Seulement 120 km séparent Tchernobyl et Gomel, ville de 515 000 habitants située dans le sud-est biélorusse. C’était une des régions les plus fertiles de l’ex-République soviétique, elle représente aussi 20% de la population totale du pay. Après l’explosion du réacteur n°4 de Tchernobyl le 26 avril 1986, un fort vent orienté au nord a fait planer les émanations radioactives au-dessus de cette région et sur l'ensemble de l'Europe.

Taux de radiocativité élevé

Comme en Ukraine, les habitants ont été prévenus tardivement de l’accident. Et le pouvoir de l’époque a minimisé la gravité de la situation auprès de la population et les conséquences sur les plans économique et sanitaire. Pour ne citer qu’un exemple, le taux de cancer de la thyroïde chez les enfants a été six fois plus élevé dans la région de Gomel que dans le reste du pays durant la première moitié des années 90 selon une étude de l’AIEA (Agence internationale de l'énergie atomique).

Aujourd’hui, difficile de dire quelle est encore l’étendue de la contamination. Certains spécialistes estiment que le taux de radioactivité a baissé, d’autres le jugent encore supérieur à la norme pour la consommation. D’ailleurs les autorités de Gomel délivrent toujours des certificats pour attester qu’un produit agricole vendu dans le commerce n’est pas issu d’une zone contaminée. Cette proximité avec Tchernobyl n’a pas manqué de soulever des questions sur l’opportunité d’organiser le match à Gomel.

Pourquoi avoir décidé de faire jouer cette rencontre dans une région à risque ?

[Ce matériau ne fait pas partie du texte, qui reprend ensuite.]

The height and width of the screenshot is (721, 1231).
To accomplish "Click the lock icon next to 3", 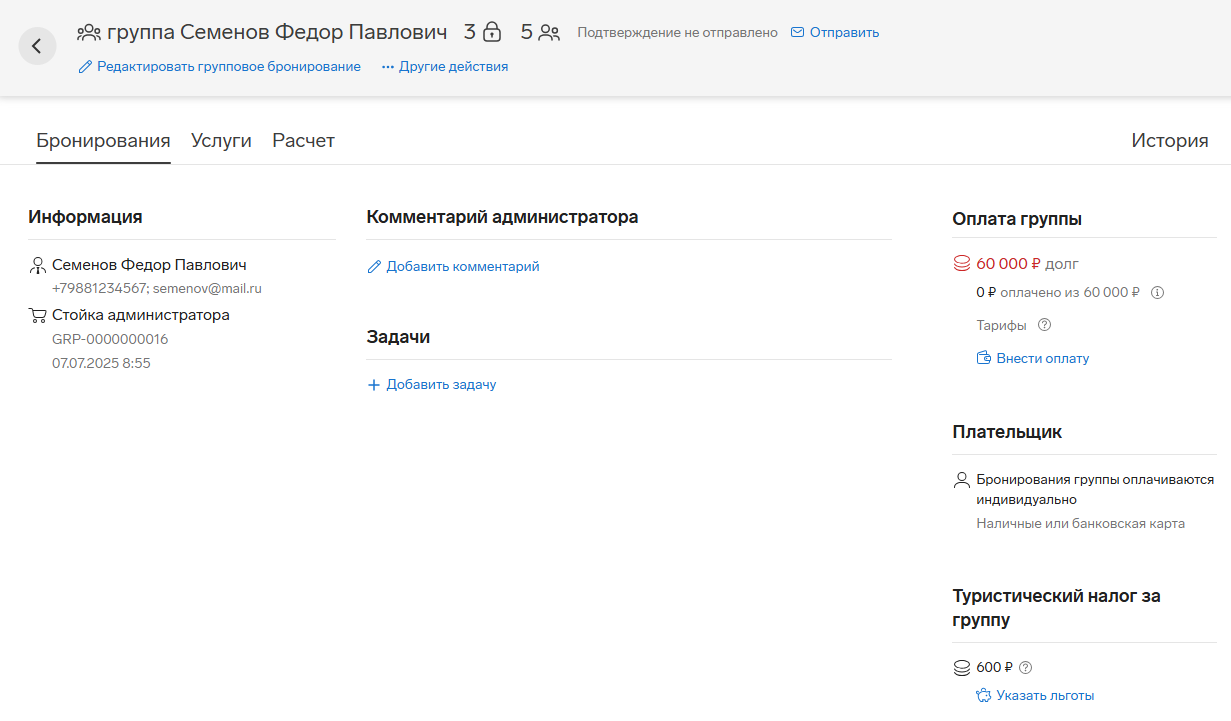I will tap(491, 33).
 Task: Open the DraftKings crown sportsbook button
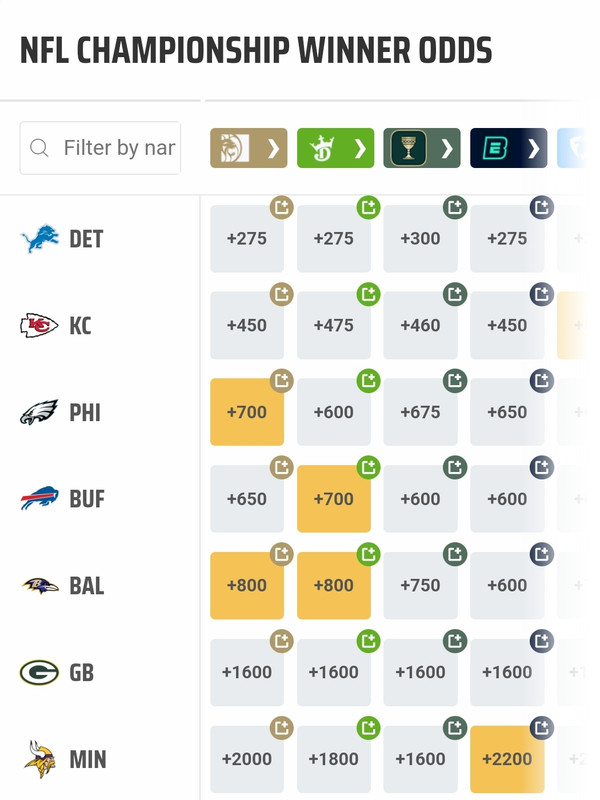335,148
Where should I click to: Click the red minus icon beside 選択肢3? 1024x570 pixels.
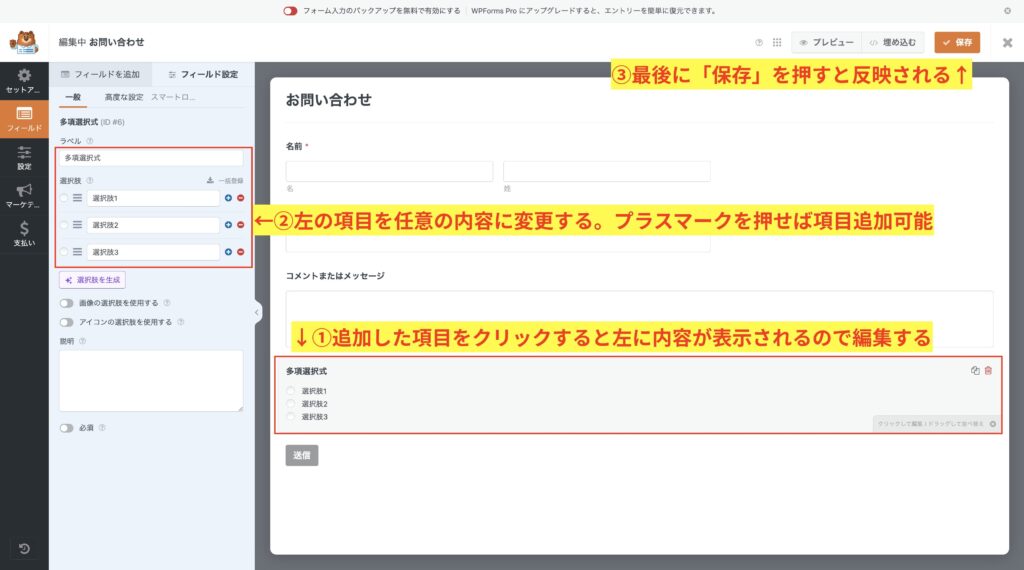pyautogui.click(x=240, y=252)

Tout simplement parce que le stade de Minsk, où les tricolores avaient déjà disputé un match amical contre les Biélorusses il y a deux ans, est en travaux de remise aux normes Fifa. Et cela pourrait durer encore longtemps car le chantier est actuellement arrêté. Les Bleus ne sont cependant pas la première formation étrangère à venir jouer à Gomel. La Finlande y était venue disputer son match éliminatoire du Mondial en juin dernier. Et en août 2012, les Anglais de Liverpool avaient disputé un match du 3e tour préliminaire de Ligue Europa contre le club de la ville, le FK Gomel. A l’époque, cela n’avait posé aucun problème.

La délégation française a-t-elle pris des précautions ?

Oui. D’abord en n’arrivant à Gomel que lundi à la mi-journée, alors qu’elle aurait pu quitter la Géorgie dès dimanche, comme c’est souvent le cas lorsque deux rencontres s’enchaînent entre le vendredi et le mardi suivant. Ensuite, l’encadrement tricolore a fait venir de Tbilissi sa propre nourriture et ses propres bouteilles d’eau. Mais elle n’a pas beaucoup communiqué sur cette autonomie alimentaire, comme si elle ne voulait pas froisser la susceptibilité des Biélorusses. L’ambassadeur de France a tenu à donner lui-même son avis - très diplomatique - sur la question, en expliquant qu’il n’y avait « aucun risque » à jouer ici, comme pour relativiser le principe de précaution. En fait, des considérations logistiques auraient également guidé cette décision, Gomel n’étant pas forcément à même de répondre à toutes les demandes d’ordre alimentaire pour les joueurs.